As an update, I tried the non-HWE kernel with the same result. Could it be a hardware/driver issue with the 10G NICs? It's so repeatable. I'll look into finding some other hardware to test with.
Has anyone else experienced such a complete failure with cloud-init and/or security groups, and do you have any advice on how I might continue to debug this?
Many thanks, Tobias
On Sat, Nov 12, 2022 at 12:12 PM Tobias McNulty <tobias@caktusgroup.com> wrote:
Hi,
I'm attempting to use Kolla Ansible 14.6.0 to deploy OpenStack Yoga on a small 3-node Ubuntu 20.04 cluster. The nodes have 128 GB RAM each, dual Xeon processors, and dual 10G Intel NICs. The NICs are connected to access ports on a 10G switch with separate VLANs for the local and external networks.
All the playbooks run cleanly, but cloud-init is failing in the Ubuntu 20.04 and 22.04 VMs I attempt to boot. The VM images are unmodified from https://cloud-images.ubuntu.com/, and cloud-init works fine if I mount a second volume with user-data. The error is a timeout attempting to reach 169.254.169.254. This occurs both when booting a VM in an internal routed network and directly in an external network.
I tried various neutron plugin agents (ovn, linuxbridge, and openvswitch both with and without firewall_driver = openvswitch <https://docs.openstack.org/kolla-ansible/latest/reference/networking/neutron.html#openvswitch-ml2-ovs>) first with a clean install of the entire OS each time, all with the same result. Running tcpdump looking for 169.254.169.254 shows nothing. As a possible clue, the virtual NICs are unable to pass any traffic (e.g., to reach an external DHCP server) unless I completely disable port security on the interface (even if the associated security group is wide open). But disabling port security does not fix cloud-init (not to mention I don't really want to disable port security).
Are there any additional requirements related to deploying OpenStack with Kolla on Ubuntu 20.04?
This is a fairly vanilla configuration using the multinode inventory as a starting point. I tried to follow the Quick Start <https://docs.openstack.org/kolla-ansible/yoga/user/quickstart.html> as closely as possible; the only material difference I see is that I'm using the same 3 nodes for control + compute. I am using MAAS so it's easy to get a clean OS install on all three nodes ahead of each attempt. I plan to try again with the standard (non-HWE) kernel just in case, but otherwise I am running out of ideas.
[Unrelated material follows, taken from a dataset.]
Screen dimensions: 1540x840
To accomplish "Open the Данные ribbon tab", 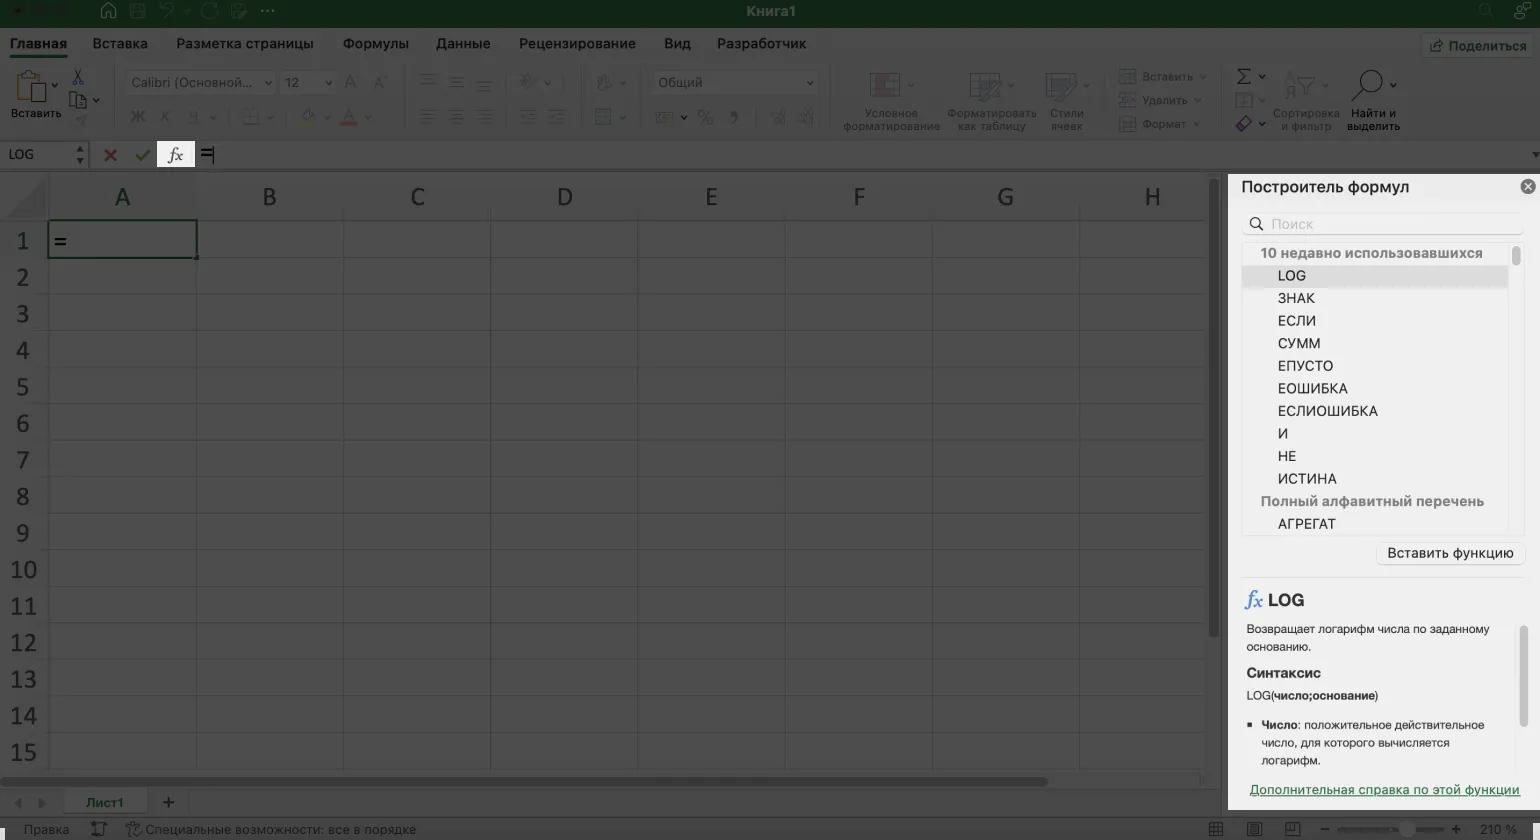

In case of any additional clues, here are my globals.yml and inventory file, along with the playbook I'm using to configure the network, images, VMs, etc., after bootstrapping the cluster:
https://gist.github.com/tobiasmcnulty/7dbbdbc67abc08cbb013bf5983852ed6
Thank you in advance for any advice!
Cheers, Tobias
On Tue, Nov 15, 2022, at 6:14 AM, Tobias McNulty wrote:
As an update, I tried the non-HWE kernel with the same result. Could it be a hardware/driver issue with the 10G NICs? It's so repeatable. I'll look into finding some other hardware to test with.
Has anyone else experienced such a complete failure with cloud-init and/or security groups, and do you have any advice on how I might continue to debug this?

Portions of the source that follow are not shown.